ACTION ITEM:
Please set down the entries below once more, exactly.

BEGIN

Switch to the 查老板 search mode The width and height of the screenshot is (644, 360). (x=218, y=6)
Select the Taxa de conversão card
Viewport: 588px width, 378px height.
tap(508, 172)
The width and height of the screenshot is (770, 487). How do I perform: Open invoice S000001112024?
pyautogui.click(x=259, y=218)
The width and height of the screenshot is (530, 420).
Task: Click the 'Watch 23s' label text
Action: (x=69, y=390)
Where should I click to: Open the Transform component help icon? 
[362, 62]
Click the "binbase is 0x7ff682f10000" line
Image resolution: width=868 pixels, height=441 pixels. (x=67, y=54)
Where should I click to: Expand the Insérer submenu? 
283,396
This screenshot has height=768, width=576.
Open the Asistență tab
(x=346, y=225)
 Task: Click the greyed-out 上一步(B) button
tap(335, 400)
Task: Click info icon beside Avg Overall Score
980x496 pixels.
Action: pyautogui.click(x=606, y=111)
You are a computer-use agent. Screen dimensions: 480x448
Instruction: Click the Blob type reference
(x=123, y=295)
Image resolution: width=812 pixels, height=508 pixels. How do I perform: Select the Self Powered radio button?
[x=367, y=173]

END

OUTPUT OF THE EXERCISE:
Switch to the 查老板 search mode The width and height of the screenshot is (644, 360). (x=218, y=6)
Select the Taxa de conversão card
Viewport: 588px width, 378px height.
tap(508, 172)
The width and height of the screenshot is (770, 487). How do I perform: Open invoice S000001112024?
pyautogui.click(x=259, y=218)
The width and height of the screenshot is (530, 420).
Task: Click the 'Watch 23s' label text
Action: (x=69, y=390)
Where should I click to: Open the Transform component help icon? 
[362, 62]
Click the "binbase is 0x7ff682f10000" line
Image resolution: width=868 pixels, height=441 pixels. (x=67, y=54)
Where should I click to: Expand the Insérer submenu? 
283,396
This screenshot has height=768, width=576.
Open the Asistență tab
(x=346, y=225)
 Task: Click the greyed-out 上一步(B) button
tap(335, 400)
Task: Click info icon beside Avg Overall Score
980x496 pixels.
Action: pyautogui.click(x=606, y=111)
You are a computer-use agent. Screen dimensions: 480x448
Instruction: Click the Blob type reference
(x=123, y=295)
Image resolution: width=812 pixels, height=508 pixels. How do I perform: Select the Self Powered radio button?
[x=367, y=173]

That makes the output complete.